I have to emphasise that being deaf has neither disabled nor hindered me. It hasn’t affected my ability to think, work or write. I have been working as a publisher and writer for nearly 50 years, although I did go freelance just as my hearing started to get worse. I have therefore quite often worked from home for the majority of my working life. When I was 61, I gained an MA in Creative Writing at the University of Essex. While I was studying, I was fortunate to receive a grant from the University for special equipment, including a voice recorder, radio mic and a new laptop!

Being deaf can still be exhausting trying to hear in certain situations and I really don’t like Zoom, but I have learnt to cope and be stoical. Most people are helpful and try to speak clearly, while a minority continue to be unsympathetic, dismissing the fact that I am severely deaf. I remember telling one chap my hearing aids weren’t working very well that day and he retorted, ‘Well you should make sure they do work!’ I doubt whether people are so rude or dismissive of blind people.

When I’m writing I often take out my hearing aids, as I do enjoy my solitary world. And the semi-silence rather than roaring noises can be comforting. I have written about my deafness in a novel called Dorek – deaf and unheard. I should warn you that it’s not great literature! Here is an excerpt:

When I have to concentrate on listening to others it can be exhausting, and it’s so hard to recognise where sounds are coming from, which I find very perplexing.’

‘I reckon that deafness is a very complex disability, …and I reckon you should go private.’

‘Maybe. It looks like the NHS has given up on me in any case. I don’t have to go for a check-up now until next December, plus they said it’s too late to operate on my ears now. The bones are too diseased and all gnarled up like olive tree branches. I know opticians are now offering free hearing tests and digital aids.’

Does anyone laugh out loud at some of the mistakes made on the simultaneous subtitling on the television news channels? Here are some examples:

  • ‘Car lorries’ for ‘calories’
  • ‘Batman’ for ‘that man’
  • ‘Juice towers’ or ‘reduced hours’

The list is endless. Two favourites of mine, one while watching golf: ‘He’s had all sorts of problems with his bum’ when the commentator said ‘thumb’!

The mistakes are often corrected, but even so, you could guess that ‘sofa’ is nothing like ‘sexy’. I am convinced that a better software programme could be invented and used by news channels to sort out these errors. I sometimes think I could do a better job myself…

Patricia’s Profile

Patricia Borlenghi lived in London for around 50 years. She then moved to Italy for six years and now lives in North East Essex. She attended the Universities of Reading, Bologna and Essex and has worked in publishing throughout her career. 

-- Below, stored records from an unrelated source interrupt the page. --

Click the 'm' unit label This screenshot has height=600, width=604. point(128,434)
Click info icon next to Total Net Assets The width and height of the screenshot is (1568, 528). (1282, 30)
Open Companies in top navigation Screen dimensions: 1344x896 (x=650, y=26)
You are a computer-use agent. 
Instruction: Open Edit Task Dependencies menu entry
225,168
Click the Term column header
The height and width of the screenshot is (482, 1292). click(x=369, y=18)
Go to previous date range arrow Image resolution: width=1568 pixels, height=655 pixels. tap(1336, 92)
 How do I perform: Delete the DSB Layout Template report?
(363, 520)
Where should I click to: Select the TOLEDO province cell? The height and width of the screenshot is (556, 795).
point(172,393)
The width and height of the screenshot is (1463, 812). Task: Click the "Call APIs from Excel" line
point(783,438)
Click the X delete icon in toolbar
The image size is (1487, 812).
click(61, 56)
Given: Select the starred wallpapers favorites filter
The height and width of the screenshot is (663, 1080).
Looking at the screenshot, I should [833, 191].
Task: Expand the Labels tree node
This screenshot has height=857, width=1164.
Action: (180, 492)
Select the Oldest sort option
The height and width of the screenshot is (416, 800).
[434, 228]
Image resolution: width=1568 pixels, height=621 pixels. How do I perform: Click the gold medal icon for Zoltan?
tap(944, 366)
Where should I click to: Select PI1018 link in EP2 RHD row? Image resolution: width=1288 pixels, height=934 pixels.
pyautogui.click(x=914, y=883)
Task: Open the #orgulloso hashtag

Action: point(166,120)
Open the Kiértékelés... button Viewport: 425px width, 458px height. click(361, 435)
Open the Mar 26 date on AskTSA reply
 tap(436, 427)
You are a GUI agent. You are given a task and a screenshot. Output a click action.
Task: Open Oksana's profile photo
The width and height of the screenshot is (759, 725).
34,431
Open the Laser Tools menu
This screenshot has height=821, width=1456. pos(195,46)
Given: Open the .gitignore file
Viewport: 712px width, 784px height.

She is the author of several children’s books, including Chaucer the Cat and the Animal PilgrimsDear Aunty and The Bloomsbury Nursery Treasury. She has written three novels: ZairaClarisse, and Dorek which form a loose trilogy and is currently working on her autobiography.

Patricia Borlenghi set up the ‘Patrician Press’ at the end of 2012. It is a small collective mainly publishing fiction and poetry. The press likes risk-taking challenges and believes in upholding and maintaining the standards for contemporary literature in today’s competitive and ever-changing world. Some books have an Italian theme and some are politically-inspired anthologies of poems, short stories and essays. Donations from the anthologies go to various charities.